Nearly 30 million extra visitors to England's museums and galleries have been made since entry fees were stopped five years ago.

'These are inspirational figures,' said Tessa Jowell, Culture Secretary. 'They completely vindicate our decision to put free admission at the heart of our cultural policy since 1997.'

There has been an 83 per cent increase in total visits to formerly charging museums since 2001, representing an extra 6.5 million visits in 2006, making it the best year ever for admissions nationally.

To celebrate the anniversary, the Worshipful Mayor Councillor Tim Ahern visited some Natural History Museum highlights with the Museum's Director Mike Dixon.

They took a tour that passed the famous Diplodocus dinosaur that greets you as you enter the Museum. Diplodocus lived 150 million years ago and, at 26 metres, was one of the longest land animals ever to live.

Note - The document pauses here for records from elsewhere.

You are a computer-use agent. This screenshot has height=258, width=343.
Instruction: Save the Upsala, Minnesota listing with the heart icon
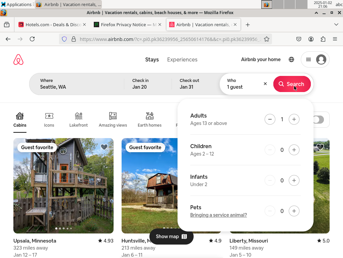(x=104, y=147)
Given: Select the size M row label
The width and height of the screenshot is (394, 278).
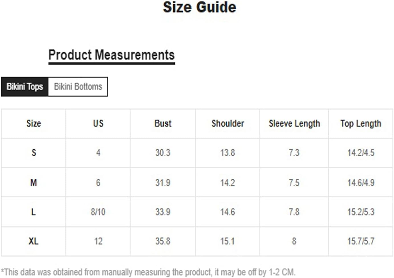Looking at the screenshot, I should pos(34,182).
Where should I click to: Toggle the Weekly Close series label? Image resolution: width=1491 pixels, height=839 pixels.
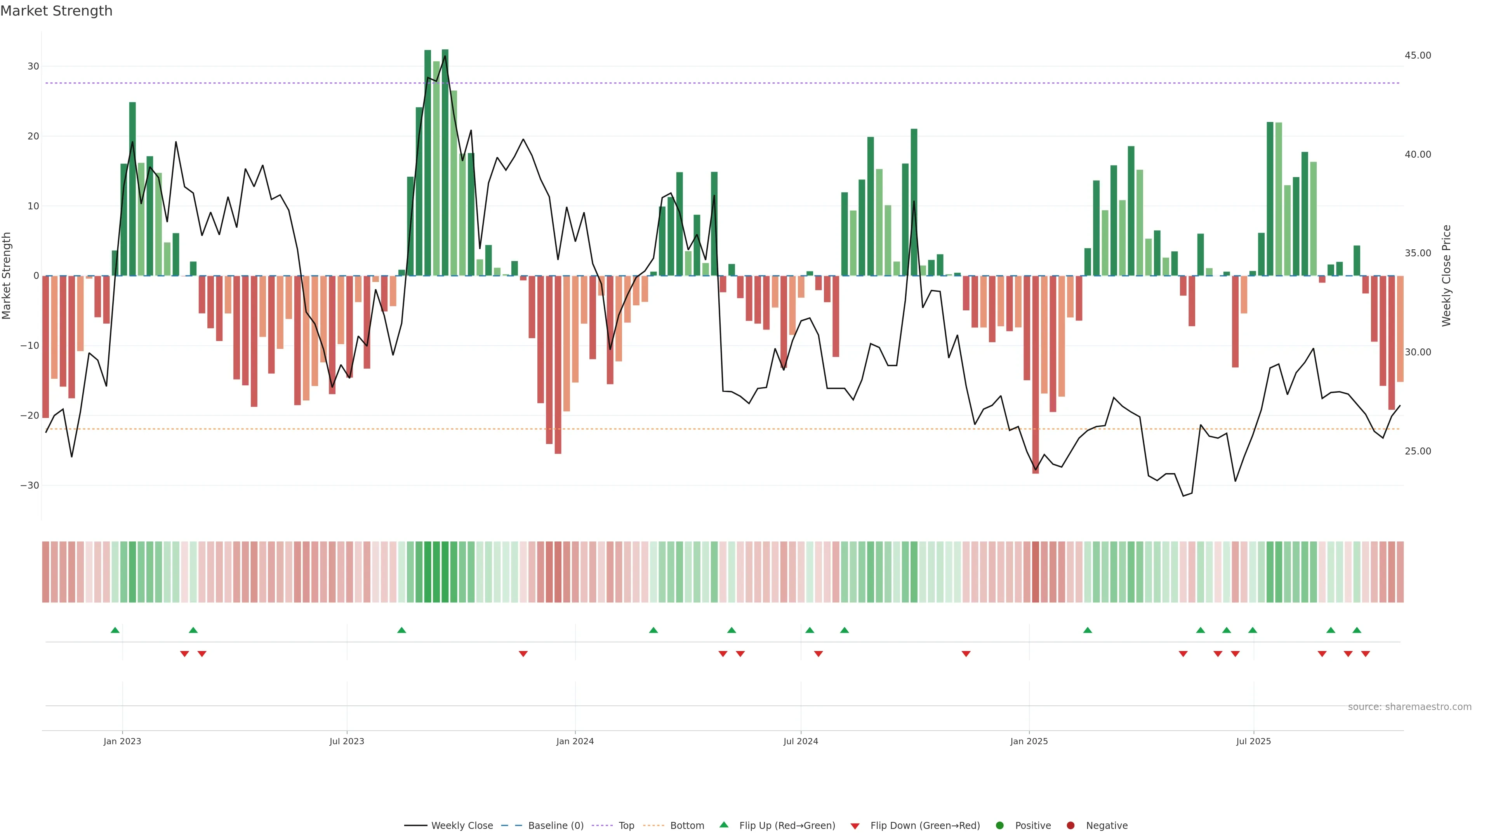pyautogui.click(x=462, y=825)
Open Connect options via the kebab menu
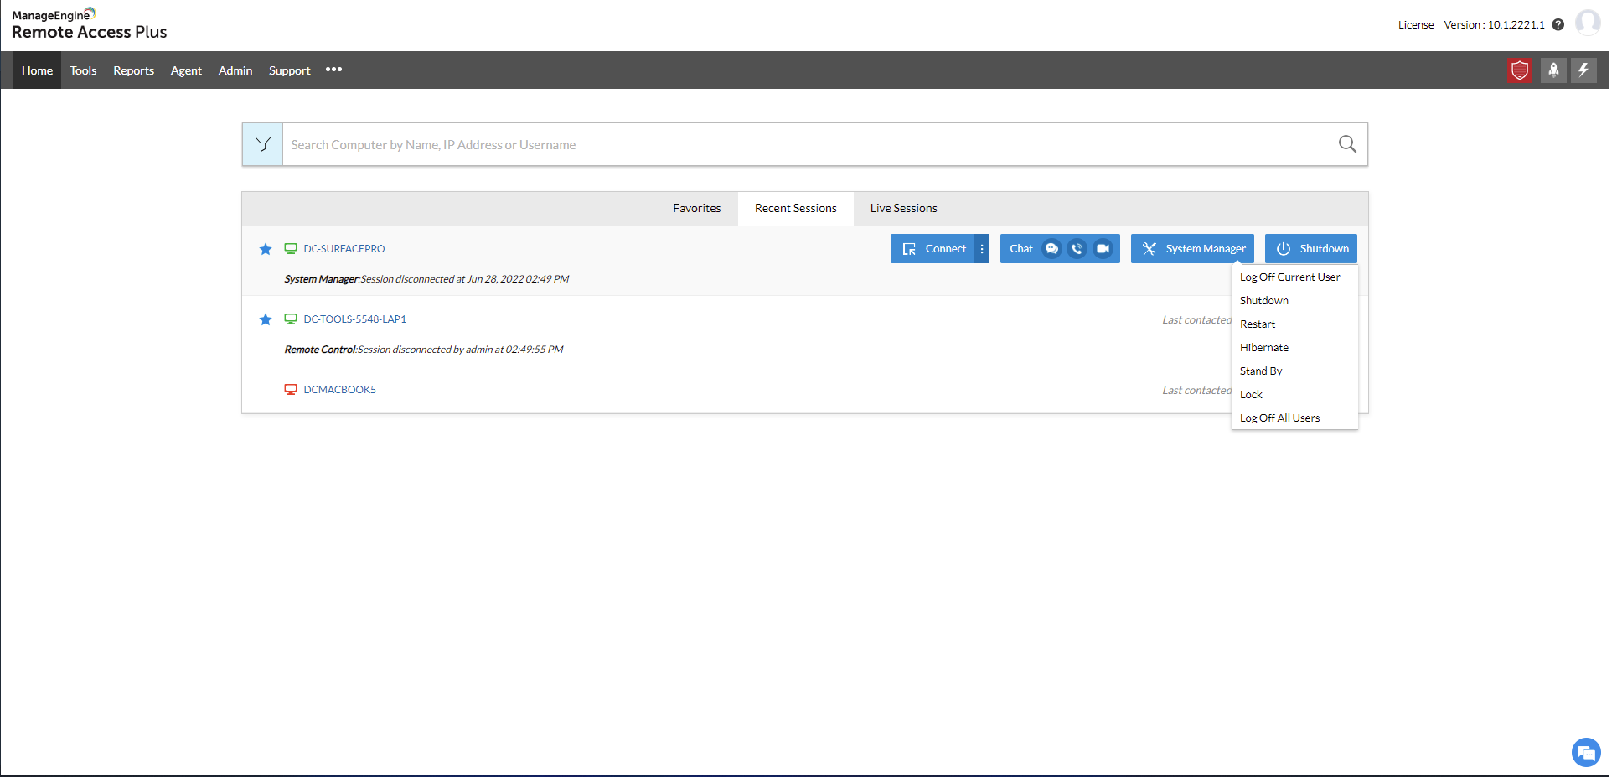The width and height of the screenshot is (1617, 778). click(x=981, y=248)
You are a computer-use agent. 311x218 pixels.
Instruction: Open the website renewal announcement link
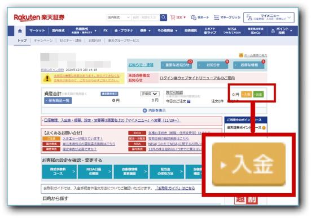pos(197,78)
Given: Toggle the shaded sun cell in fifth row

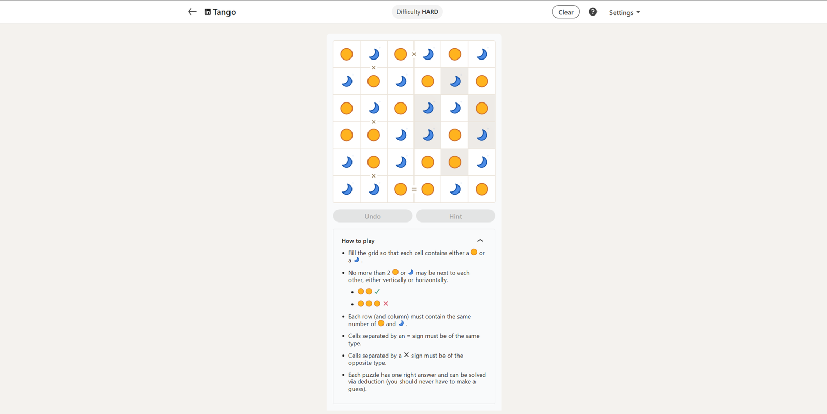Looking at the screenshot, I should 455,162.
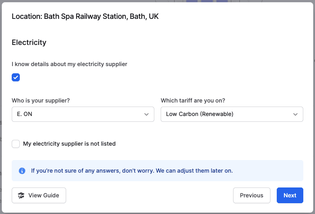Image resolution: width=315 pixels, height=214 pixels.
Task: Click the "Who is your supplier?" label
Action: (47, 100)
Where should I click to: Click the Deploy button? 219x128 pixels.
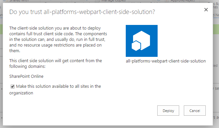click(x=168, y=110)
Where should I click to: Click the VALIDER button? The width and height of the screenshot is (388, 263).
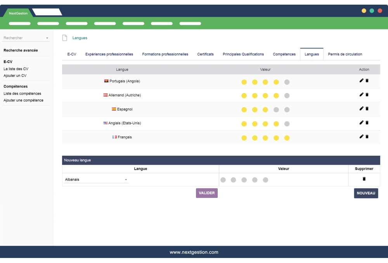click(x=207, y=193)
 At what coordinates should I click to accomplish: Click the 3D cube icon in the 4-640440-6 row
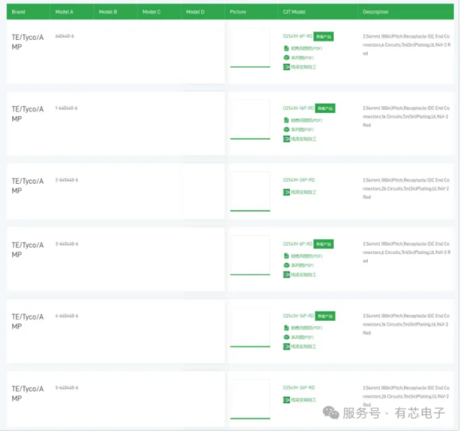tap(286, 337)
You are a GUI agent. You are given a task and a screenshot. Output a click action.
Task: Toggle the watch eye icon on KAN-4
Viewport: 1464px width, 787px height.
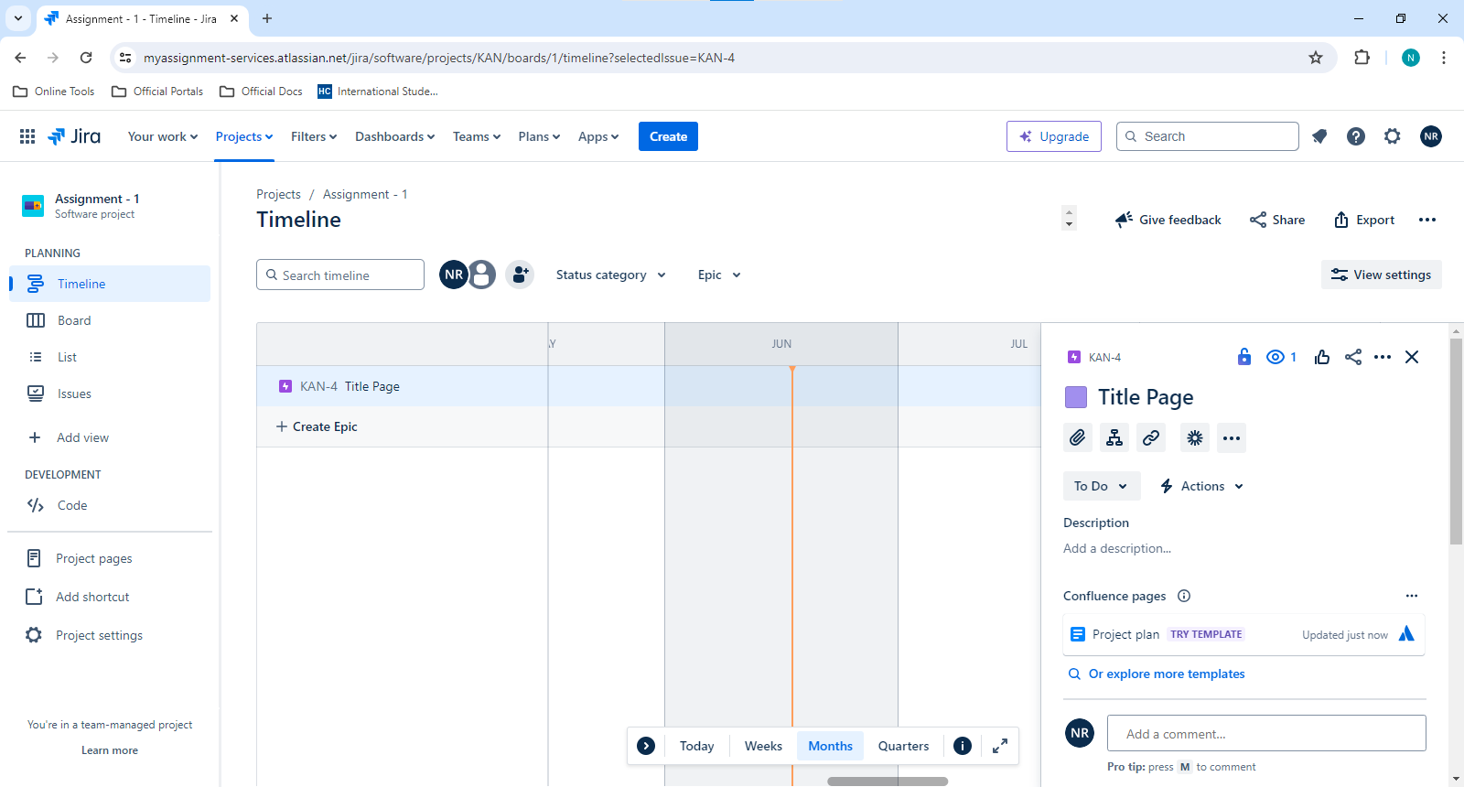click(1281, 357)
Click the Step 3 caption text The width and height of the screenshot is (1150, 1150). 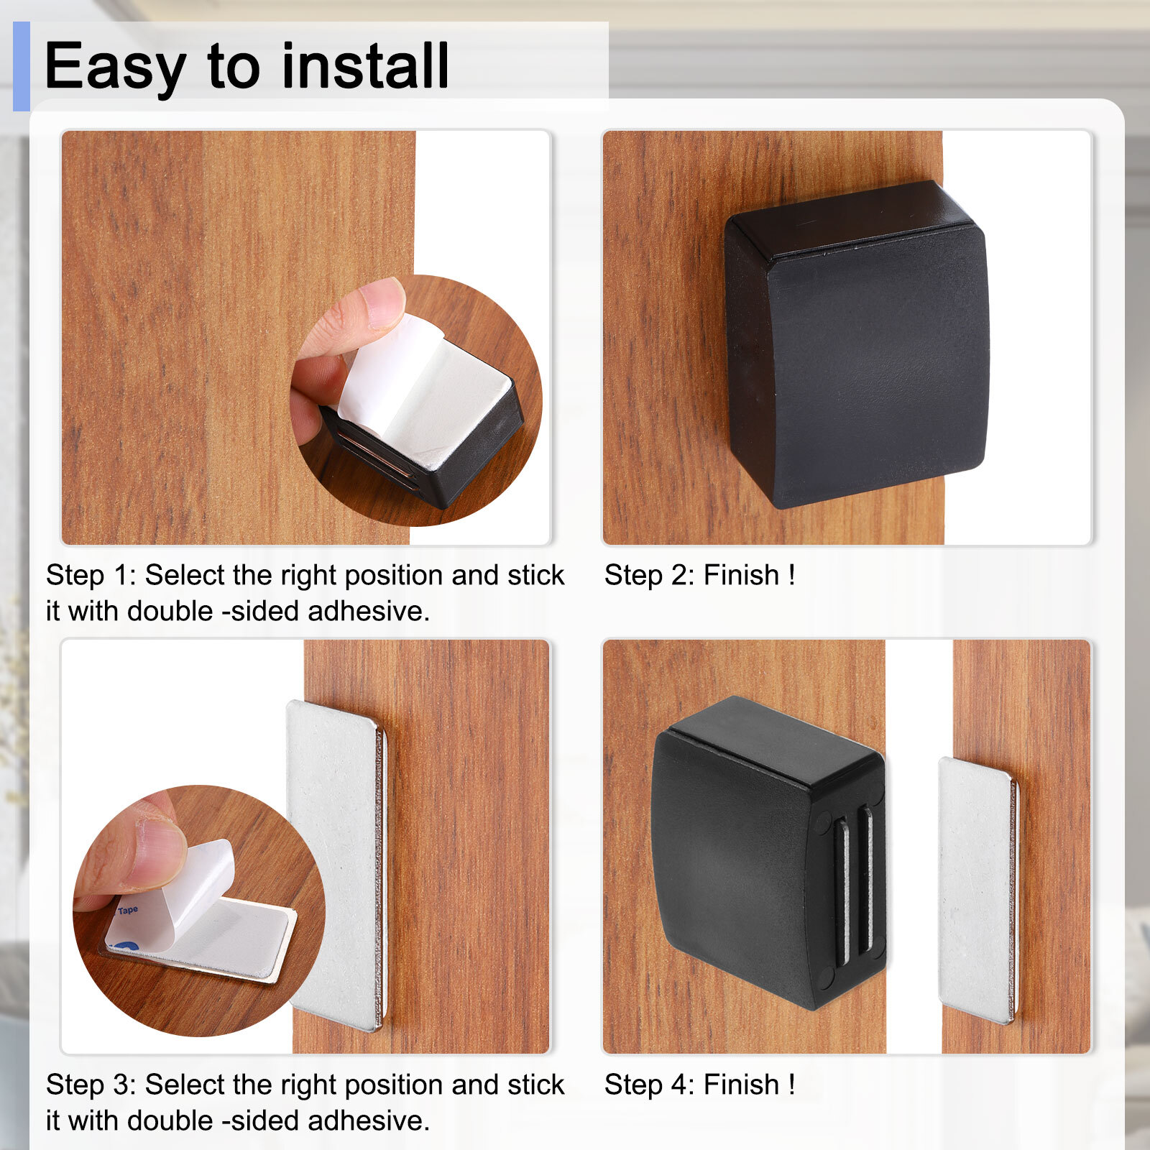click(x=305, y=1103)
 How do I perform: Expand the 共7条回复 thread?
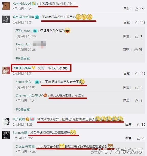coord(22,58)
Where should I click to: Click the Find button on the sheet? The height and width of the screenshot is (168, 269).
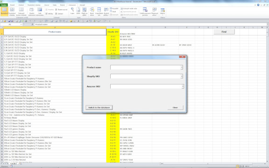[224, 32]
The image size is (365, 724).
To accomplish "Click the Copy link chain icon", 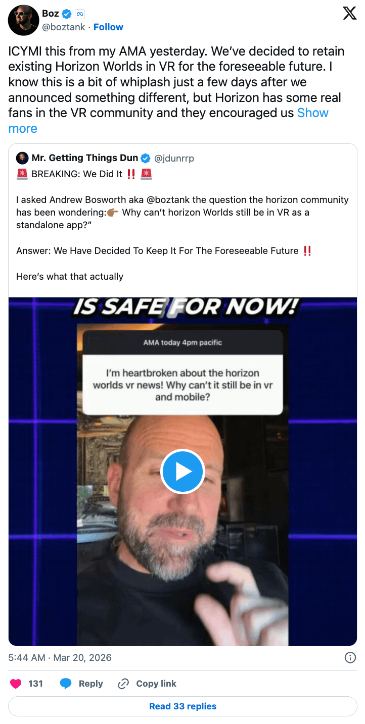I will click(123, 684).
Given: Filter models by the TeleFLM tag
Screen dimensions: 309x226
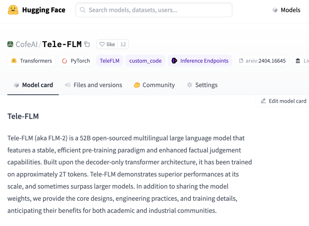Looking at the screenshot, I should tap(109, 61).
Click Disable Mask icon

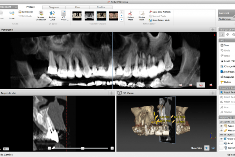[x=142, y=15]
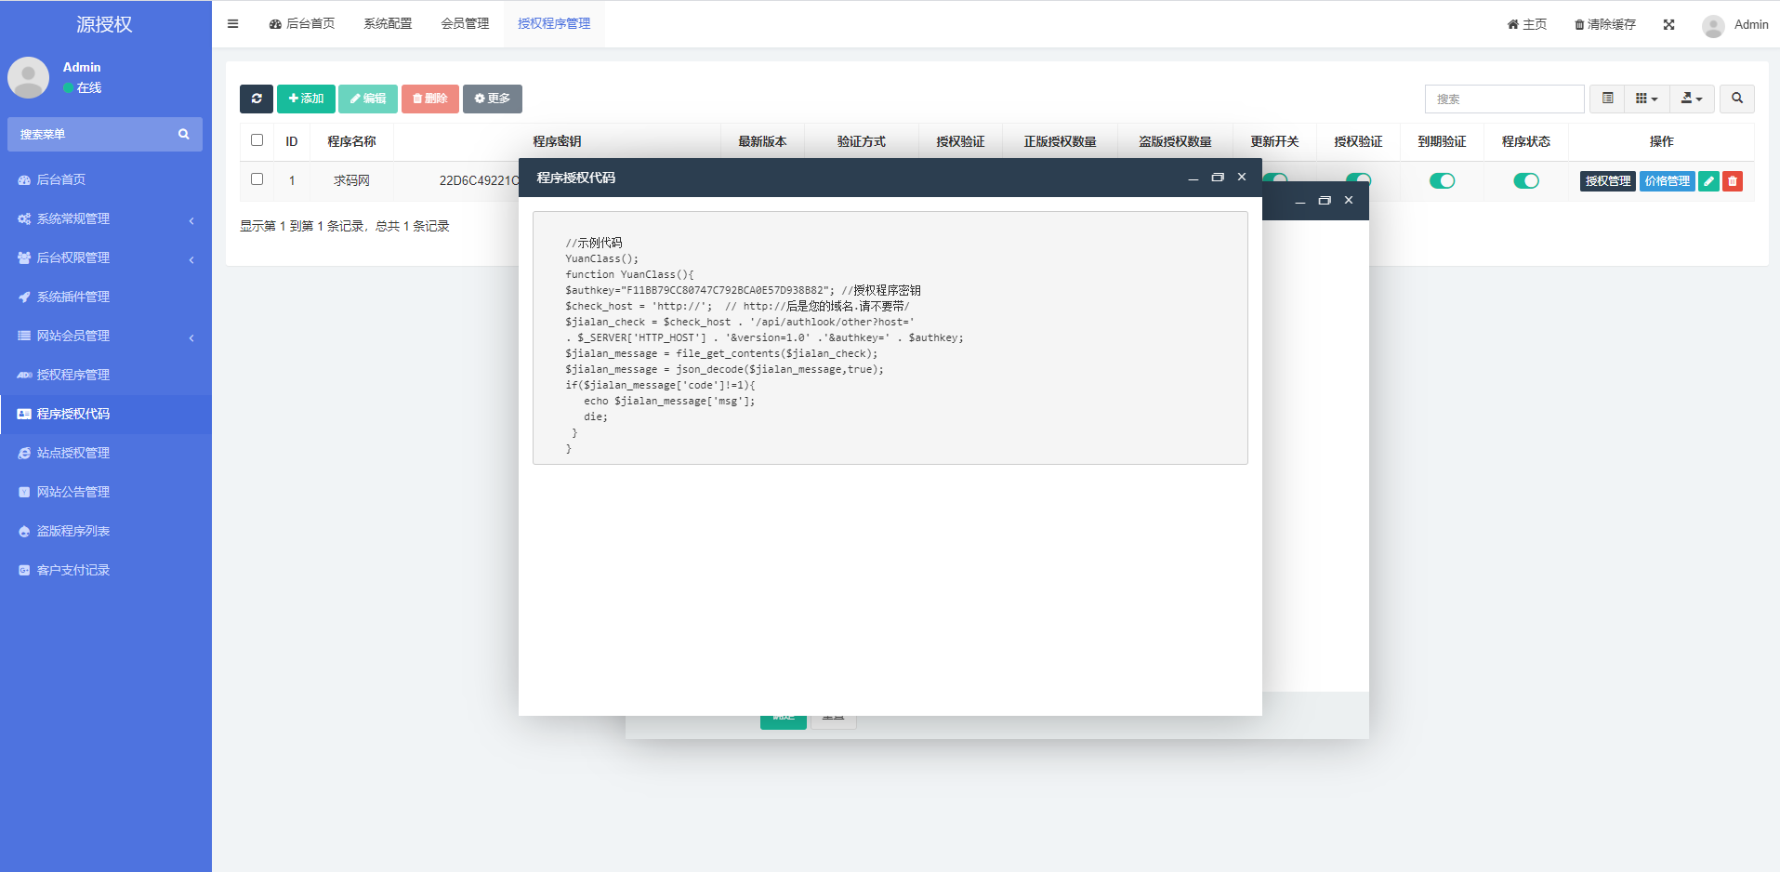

The giant sequoia tree trunk was next on the tour, it stands at the very top of the Central Hall. These trees are the biggest living things and this one was over 1,300 years old when it was felled.

Lastly, Mike Dixon and the Mayor marvelled at the awesome life-size model of a blue whale suspended from the Mammals and Blue Whale gallery ceiling. It's the largest creature ever, bigger even than the dinosaurs, and is still alive today.